JAKARTA, KOMPAS—Hujan lebat masih berpeluang terjadi hingga minggu pertama di bulan Mei. Setelah sepekan terakhir melanda wilayah Indonesia barat, peluang hujan tinggi mulai bergeser ke Indonesia bagian tengah dan kemudian ke timur. Pergerakan itu terjadi seiring dengan aliran Madden Julian Oscillation yang membawa massa udara basah.
"Hujan lebat masih berpotensi terjadi dalam periode akhir April hingga awal Mei 2019," kata Deputi Bidang Meteorologi, Badan Meteorologi, Klimatologi dan Geofisika (BMKG) Mulyono R. Prabowo, di Jakarta, Minggu (28/4).
Potensi hujan lebat ini dipicu dengan aktivitas gelombang atmosfer Madden Julian Oscillation (MJO) pada fase basah yang saat ini mengalir di wilayah atmosfer Indonesia. Selain itu, pusaran angin juga teridentifikasi terjadi di sekitar Laut Sulawesi, Selat Makassar, Kalimantan Barat, dan Laut Cina Selatan utara Kalimantan yang dapat menyebabkan terbentuknya daerah perlambatan dan pertemuan angin di sekitar wilayah Indonesia bagian barat dan tengah.
Dengan kondisi ini, menurut analisis BMKG, daerah yang berpeluang hujan lebat hingga 2 Mei di antaranya Jawa Barat, Jawa Tengah, Jawa Timur, Bali, Nusa Tenggara Timur, Kalimantan Utara, Kalimantan Timur, Sulawesi Utara, Gorontalo, Sulawesi Tengah, Sulawesi Tenggara, Sulawesi Selatan, Sulawesi Barat, Maluku Utara, Maluku, Papua Barat, dan Papua.
Kepala Subbidang Produksi Informasi Iklim dan Kualitas Udara BMKG Siswanto menambahkan, peluang hujan lebat ke depan lebih berpotensi di wilayah Indonesia bagian tengah seiring dengan pergerakan MJO ke arah timur. "MJO akan merambat ke wilayah tengah dan memicu hujan lebat di daerah ini hingga 2 Mei dan berikutnya ke area timur hingga 6 Mei," kata dia.

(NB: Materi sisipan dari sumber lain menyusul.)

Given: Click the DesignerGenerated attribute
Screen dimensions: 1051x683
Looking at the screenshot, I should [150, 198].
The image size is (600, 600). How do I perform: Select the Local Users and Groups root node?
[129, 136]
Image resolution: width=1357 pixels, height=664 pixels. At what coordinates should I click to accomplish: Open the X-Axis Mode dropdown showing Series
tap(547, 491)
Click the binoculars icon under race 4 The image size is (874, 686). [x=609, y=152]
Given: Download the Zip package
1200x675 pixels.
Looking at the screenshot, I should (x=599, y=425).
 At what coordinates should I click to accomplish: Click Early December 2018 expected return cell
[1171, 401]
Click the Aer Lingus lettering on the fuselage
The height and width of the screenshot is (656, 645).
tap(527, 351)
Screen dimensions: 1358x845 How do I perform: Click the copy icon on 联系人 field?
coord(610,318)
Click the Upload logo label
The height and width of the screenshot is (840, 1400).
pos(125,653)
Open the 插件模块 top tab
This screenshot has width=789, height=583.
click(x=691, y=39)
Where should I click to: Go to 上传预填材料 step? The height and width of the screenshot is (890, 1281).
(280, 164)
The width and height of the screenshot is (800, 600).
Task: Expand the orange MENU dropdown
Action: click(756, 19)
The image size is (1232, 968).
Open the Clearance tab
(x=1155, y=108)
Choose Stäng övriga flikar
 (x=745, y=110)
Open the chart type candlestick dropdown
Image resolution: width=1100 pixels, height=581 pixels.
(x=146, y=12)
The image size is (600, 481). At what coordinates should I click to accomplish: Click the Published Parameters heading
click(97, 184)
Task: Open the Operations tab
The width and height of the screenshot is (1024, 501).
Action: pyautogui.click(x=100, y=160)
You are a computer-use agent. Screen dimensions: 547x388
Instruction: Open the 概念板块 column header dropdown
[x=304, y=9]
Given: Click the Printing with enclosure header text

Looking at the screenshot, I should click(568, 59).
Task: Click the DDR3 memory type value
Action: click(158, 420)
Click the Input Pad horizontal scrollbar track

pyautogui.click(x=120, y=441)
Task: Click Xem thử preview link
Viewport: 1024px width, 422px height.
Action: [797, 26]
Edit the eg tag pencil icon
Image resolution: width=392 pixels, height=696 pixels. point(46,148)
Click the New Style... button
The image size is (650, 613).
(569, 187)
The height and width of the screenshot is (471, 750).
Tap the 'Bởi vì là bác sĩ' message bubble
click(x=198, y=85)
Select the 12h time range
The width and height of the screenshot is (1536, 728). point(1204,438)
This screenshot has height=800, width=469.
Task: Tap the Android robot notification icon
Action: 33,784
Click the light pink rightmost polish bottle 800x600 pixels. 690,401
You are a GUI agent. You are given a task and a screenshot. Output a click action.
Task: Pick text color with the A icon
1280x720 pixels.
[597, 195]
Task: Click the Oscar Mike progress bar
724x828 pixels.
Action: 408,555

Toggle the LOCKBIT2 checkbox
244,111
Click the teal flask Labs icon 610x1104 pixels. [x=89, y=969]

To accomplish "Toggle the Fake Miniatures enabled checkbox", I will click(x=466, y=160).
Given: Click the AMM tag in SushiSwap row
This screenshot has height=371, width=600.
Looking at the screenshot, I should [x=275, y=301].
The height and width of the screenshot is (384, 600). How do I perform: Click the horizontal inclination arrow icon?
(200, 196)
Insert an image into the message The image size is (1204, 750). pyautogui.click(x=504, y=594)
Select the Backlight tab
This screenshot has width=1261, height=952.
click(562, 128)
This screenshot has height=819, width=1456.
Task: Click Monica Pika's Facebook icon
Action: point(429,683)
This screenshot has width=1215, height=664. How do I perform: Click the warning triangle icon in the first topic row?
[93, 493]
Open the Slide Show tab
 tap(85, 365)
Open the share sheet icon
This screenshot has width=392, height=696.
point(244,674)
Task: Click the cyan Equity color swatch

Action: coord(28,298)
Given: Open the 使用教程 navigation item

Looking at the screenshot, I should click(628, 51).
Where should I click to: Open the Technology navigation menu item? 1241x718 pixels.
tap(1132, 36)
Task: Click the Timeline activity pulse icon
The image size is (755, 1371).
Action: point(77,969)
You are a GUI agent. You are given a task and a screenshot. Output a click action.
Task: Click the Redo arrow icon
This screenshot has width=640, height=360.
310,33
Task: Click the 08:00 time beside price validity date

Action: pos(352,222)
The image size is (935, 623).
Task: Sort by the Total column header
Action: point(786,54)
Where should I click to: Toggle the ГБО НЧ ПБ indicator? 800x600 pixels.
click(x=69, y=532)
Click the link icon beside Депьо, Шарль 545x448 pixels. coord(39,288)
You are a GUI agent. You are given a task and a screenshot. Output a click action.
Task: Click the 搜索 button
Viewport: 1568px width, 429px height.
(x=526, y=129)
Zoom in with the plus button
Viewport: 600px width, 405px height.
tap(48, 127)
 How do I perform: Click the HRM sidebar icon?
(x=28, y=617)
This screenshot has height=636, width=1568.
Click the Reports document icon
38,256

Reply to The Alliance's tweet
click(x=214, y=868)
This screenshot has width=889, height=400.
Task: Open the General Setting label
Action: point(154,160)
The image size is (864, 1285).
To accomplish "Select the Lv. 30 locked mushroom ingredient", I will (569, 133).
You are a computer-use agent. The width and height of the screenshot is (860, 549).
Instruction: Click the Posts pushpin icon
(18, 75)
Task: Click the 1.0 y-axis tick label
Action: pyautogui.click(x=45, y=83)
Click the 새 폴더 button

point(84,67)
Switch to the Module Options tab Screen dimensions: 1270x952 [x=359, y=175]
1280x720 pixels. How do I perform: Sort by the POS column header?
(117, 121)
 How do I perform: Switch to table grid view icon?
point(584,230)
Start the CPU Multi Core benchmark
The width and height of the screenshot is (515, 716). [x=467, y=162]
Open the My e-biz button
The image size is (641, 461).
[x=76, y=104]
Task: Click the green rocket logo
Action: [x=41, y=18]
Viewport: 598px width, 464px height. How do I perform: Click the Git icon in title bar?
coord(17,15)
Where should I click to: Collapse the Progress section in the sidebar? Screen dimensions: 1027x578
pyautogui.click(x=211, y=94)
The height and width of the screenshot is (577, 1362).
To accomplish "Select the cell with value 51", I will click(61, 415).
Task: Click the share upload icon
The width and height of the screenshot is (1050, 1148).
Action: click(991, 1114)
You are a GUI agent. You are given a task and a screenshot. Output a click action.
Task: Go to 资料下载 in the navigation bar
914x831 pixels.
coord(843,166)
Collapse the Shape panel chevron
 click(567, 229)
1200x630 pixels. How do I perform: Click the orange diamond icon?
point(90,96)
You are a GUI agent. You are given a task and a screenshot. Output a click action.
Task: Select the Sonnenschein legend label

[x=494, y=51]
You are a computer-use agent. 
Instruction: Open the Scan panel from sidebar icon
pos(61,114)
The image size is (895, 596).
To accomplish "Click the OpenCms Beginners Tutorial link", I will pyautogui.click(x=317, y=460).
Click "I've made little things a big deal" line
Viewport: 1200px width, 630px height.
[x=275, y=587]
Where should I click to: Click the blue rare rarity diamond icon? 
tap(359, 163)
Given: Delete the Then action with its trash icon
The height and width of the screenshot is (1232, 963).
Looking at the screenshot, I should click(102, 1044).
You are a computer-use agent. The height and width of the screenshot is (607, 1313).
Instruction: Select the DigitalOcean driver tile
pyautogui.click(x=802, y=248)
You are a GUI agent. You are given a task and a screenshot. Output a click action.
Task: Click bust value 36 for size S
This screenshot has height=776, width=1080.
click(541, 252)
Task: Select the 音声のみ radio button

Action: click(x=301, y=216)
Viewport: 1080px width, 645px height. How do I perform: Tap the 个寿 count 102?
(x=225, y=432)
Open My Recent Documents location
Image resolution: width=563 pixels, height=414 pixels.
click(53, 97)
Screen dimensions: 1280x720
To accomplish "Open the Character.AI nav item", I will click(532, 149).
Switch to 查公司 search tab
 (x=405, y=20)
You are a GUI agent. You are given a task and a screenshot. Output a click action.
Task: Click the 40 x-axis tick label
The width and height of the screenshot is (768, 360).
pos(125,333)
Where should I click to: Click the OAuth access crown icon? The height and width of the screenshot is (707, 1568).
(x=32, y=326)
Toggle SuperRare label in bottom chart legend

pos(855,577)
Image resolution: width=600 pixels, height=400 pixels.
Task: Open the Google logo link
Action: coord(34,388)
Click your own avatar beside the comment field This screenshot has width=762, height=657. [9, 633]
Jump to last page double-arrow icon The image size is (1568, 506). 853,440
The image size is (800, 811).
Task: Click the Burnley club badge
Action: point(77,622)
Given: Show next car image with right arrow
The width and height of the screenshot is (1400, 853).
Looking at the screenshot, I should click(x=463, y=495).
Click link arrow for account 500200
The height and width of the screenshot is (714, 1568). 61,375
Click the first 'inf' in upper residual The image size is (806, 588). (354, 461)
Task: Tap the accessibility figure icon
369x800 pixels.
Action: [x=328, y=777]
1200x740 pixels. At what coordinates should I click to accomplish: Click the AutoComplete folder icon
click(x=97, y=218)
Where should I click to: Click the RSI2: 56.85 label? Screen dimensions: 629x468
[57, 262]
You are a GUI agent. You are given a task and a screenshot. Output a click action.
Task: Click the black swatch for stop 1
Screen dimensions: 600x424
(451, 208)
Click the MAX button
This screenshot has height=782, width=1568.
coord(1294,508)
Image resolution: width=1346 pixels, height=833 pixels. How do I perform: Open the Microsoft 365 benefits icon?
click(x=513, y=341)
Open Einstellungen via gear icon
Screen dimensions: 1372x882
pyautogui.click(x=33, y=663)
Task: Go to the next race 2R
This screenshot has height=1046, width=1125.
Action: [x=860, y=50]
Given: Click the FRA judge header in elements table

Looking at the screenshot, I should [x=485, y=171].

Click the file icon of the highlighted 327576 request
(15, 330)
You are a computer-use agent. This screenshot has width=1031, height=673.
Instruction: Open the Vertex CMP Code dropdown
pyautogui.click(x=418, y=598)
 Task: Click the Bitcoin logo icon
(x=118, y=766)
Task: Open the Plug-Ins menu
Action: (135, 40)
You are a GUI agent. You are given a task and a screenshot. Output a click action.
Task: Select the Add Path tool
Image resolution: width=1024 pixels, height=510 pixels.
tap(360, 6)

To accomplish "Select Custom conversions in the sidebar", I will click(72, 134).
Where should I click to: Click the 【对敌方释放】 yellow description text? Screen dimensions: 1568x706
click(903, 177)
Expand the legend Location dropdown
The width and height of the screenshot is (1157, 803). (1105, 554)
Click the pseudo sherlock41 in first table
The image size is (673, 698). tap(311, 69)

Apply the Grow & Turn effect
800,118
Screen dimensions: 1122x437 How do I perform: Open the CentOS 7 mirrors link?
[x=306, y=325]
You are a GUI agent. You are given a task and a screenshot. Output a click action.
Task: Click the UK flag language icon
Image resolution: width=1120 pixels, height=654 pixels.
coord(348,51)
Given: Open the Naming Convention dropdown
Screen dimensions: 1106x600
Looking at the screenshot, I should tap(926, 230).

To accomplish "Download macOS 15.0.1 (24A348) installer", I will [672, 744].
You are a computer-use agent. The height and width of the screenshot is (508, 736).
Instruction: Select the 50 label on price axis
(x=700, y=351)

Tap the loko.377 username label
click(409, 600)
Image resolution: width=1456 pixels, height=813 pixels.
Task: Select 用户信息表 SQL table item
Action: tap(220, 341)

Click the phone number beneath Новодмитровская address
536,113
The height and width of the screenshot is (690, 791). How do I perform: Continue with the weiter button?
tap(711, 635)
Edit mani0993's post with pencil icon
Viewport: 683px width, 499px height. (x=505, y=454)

MJO akan merambat ke wilayah tengah dan memicu hujan lebat di daerah ini hingga 2 Mei dan berikutnya ke area timur hingga 6 Mei.
Pergerakan MJO ke tengah itu bisa dilihat dari sebaran intensitas hujan saat ini. Data BMKG, intensitas hujan tertinggi yang terekam di berbagai wilayah Indonesia pada tanggal 27 April pukul 07.00 WIB hingga 28 April pukul 07.00 WIB terekam di Stasiun Meterologi Rahadi Oesman, Kalimantan Barat, yaitu 160 milimeter (mm). Curah hujan ini dalam kategori ektrem. Berikutnya, intensitas hujan 129 mm per hari terekam di Stasiun Meteorologi Asan Hananjoedin Bangka Belitung, dan 93 mm per hari di Stasiun Meterologi Budiarto, Curug, Jawa Barat.
Sementara intensitas hujan di wilayah Bengkulu pada periode yang sama rata-rata hanya 20 mm per hari atau kurang. Intensitas hujan di Bengkulu mencapai puncaknya antara tanggal 25 -26 April 2019, yang memicu terjadinya bencana banjir dan longsor.
Mengutip data Badan Penanggulangan Bencana Daerah (BPBD) Provinsi Bengkulu, banjir dan longsor di wilayah mereka telah menelan 15 korban jiwa dan 5 orang hilang. Banjir juga menyebabkan 12.000 orang mengungsi dari 13.000 jiwa yang terdampak.
Adapun kerusakan fisik meliputi 184 rumah rusak, 4 unit fasilitas pendidikan, 40 titik infrastruktur rusak meliputi jalan dan jembatan yang tersebar di 9 kabupaten/kota. Sebanyak 9 lokasi sarana prasarana perikanan dan kelautan yang tersebar di 5 kabupaten/kota.